▶ **DATASET EXTRACT**:
****************
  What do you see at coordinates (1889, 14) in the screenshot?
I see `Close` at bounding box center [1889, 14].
****************
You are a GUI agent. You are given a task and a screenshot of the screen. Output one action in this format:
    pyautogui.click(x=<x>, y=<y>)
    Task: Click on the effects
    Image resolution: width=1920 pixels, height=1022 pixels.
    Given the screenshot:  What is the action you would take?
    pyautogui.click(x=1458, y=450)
****************
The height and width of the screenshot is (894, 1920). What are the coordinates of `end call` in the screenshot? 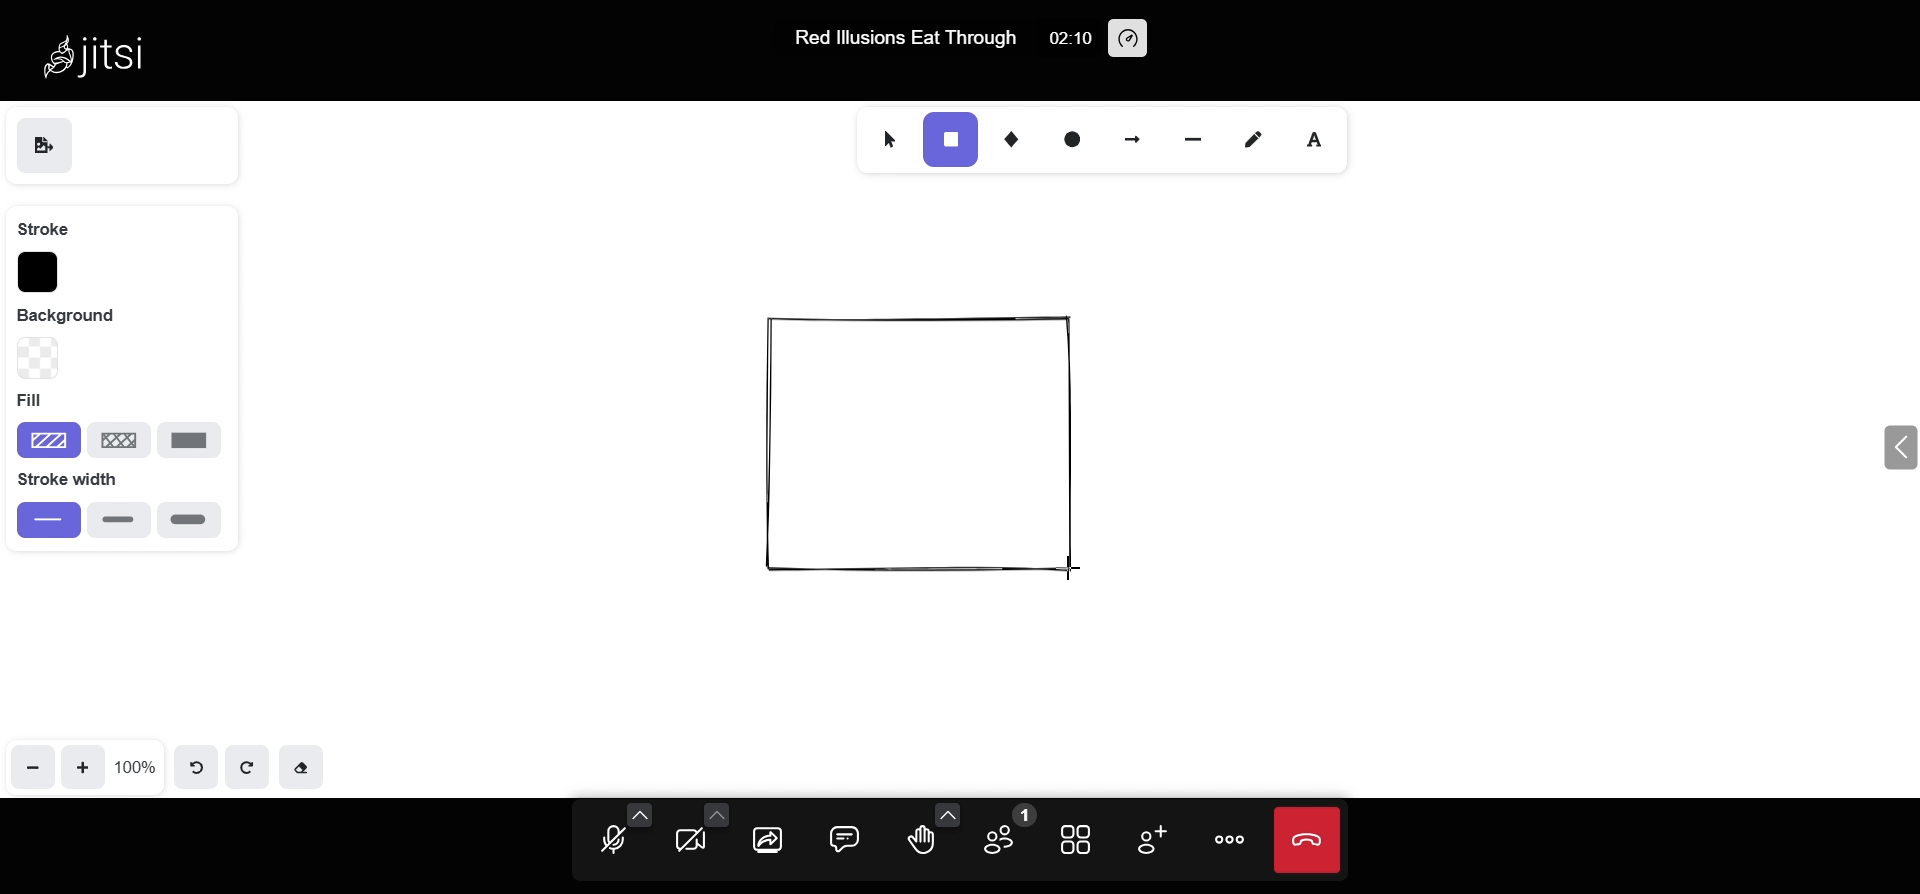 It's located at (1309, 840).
****************
▶ **WHAT TO WORK ON**:
Retype the rows above word for word, beginning at the line that contains "You are a GUI" and stopping after the line that contains "pyautogui.click(x=1458, y=450)".

▶ **WRITTEN REPLY**:
You are a GUI agent. You are given a task and a screenshot of the screen. Output one action in this format:
    pyautogui.click(x=<x>, y=<y>)
    Task: Click on the effects
    Image resolution: width=1920 pixels, height=1022 pixels.
    Given the screenshot:  What is the action you would take?
    pyautogui.click(x=1458, y=450)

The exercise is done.